I’ve been slowly trying to move as a much as I can away from googles data horde. The big one will of course be Gmail. Does anyone have any good recommendations for a good, reliable, privacy conscious email provider?
Other than possibly just hosting my own email. Which I guess wouldn’t be too bad, but I’m sure it would be a not insignificant money investment.
#2
GasBandit
While I too grumble about google's increasingly evil tendencies... I can't go back to what life was like before google's spam filters.
#3
Bubble181
Yeah... Comparing the spam filters between my Gmail and my wife's Outlook account, it's no contest - and outlook is supposed to actually be good at this compared to others.
She loses mails in her spam and gets spam in her mailbox. I get neither...
#4
Tinwhistler
I have my own domain that comes with email from Godaddy.
I use Thunderbird as a local email client (though Godaddy also has webmail). Thunderbird has both manual filtering and adaptive spam training. My email address has been exposed on the naked internet for near 20 years, and I see very little spam in my inbox.

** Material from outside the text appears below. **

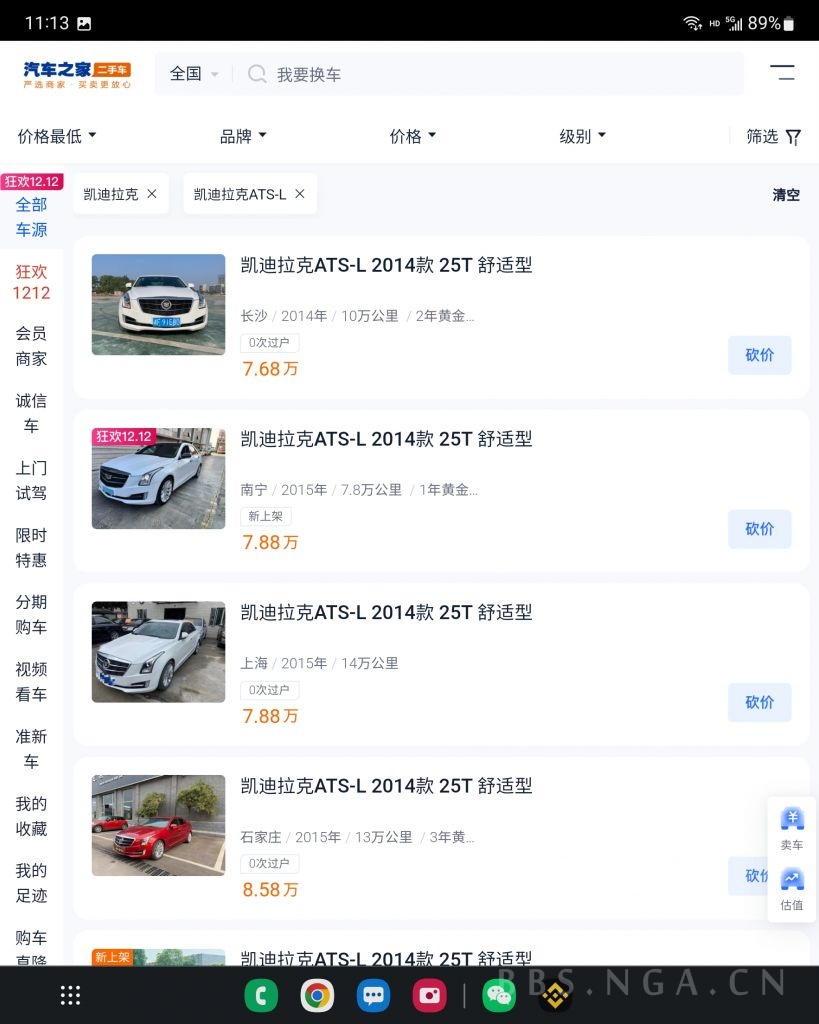Open the app grid icon in taskbar
The image size is (819, 1024).
pyautogui.click(x=69, y=995)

Honestly, most of the email I get I consider junk. The priority inbox is what does the most for me. I just don’t find myself relying on email to communicate anymore. It’s more just a unified login name now.

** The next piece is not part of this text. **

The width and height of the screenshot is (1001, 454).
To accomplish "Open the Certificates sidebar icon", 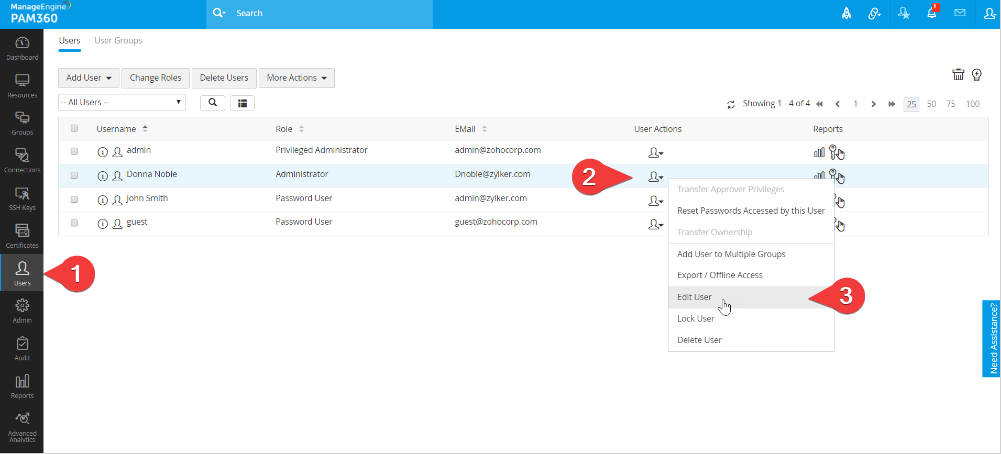I will tap(21, 234).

Honestly, most of the email I get I consider junk. The priority inbox is what does the most for me. I just don’t find myself relying on email to communicate anymore. It’s more just a unified login name now.
Well, as Tinwhistler says, when you register a domain and get hosting, most any provider will also include e-mail service. I'm not sure I'd trust godaddy any more than google, but there's any number of registrars and hosting companies that would fit the bill.
#7
Shakey
As far as I know, go daddy doesn’t harvest your email content for advertising, and whatever else it wants. But I guess that could always change. I have no doubt they would let any government agency who asks have all the access they would want though.
I was looking at Proton mail. I’m pretty sure they’ve been around for a while, and I think they have a decent reputation.
#8
GasBandit
I'll bet @PatrThom has some useful knowledge on the topic of setting up your own e-mail server independent a hosting company or registrar.
#9
PatrThom
It's a thing I've never done, mainly because I haven't had sufficient need to do so (and because it would probably require a biz-level ISP acct and/or static IP).
The short version is that if you do decide to go that route, the biggest tradeoff is that it is up to YOU to make sure your server gets all its patches and stays up to date and that YOU will be the one who has to defend it from outside hacking attacks.
--Patrick
#10
Shakey
I don’t know that I want to go that far. I am starting to lean towards what @Tinwhistler is doing. I may just have someone like go-daddy host my email for now. The nice thing about using your own domain is I could move it to another provider if needed. I’d just either lose my old email or have to migrate them somehow.
#11
Tinwhistler
since I have Thunderbird move everything off the web server and to my local drive, I never have to worry about even that.
And "local drive" can mean onedrive, dropbox, mega, etc, so it can still be 'local' to various systems.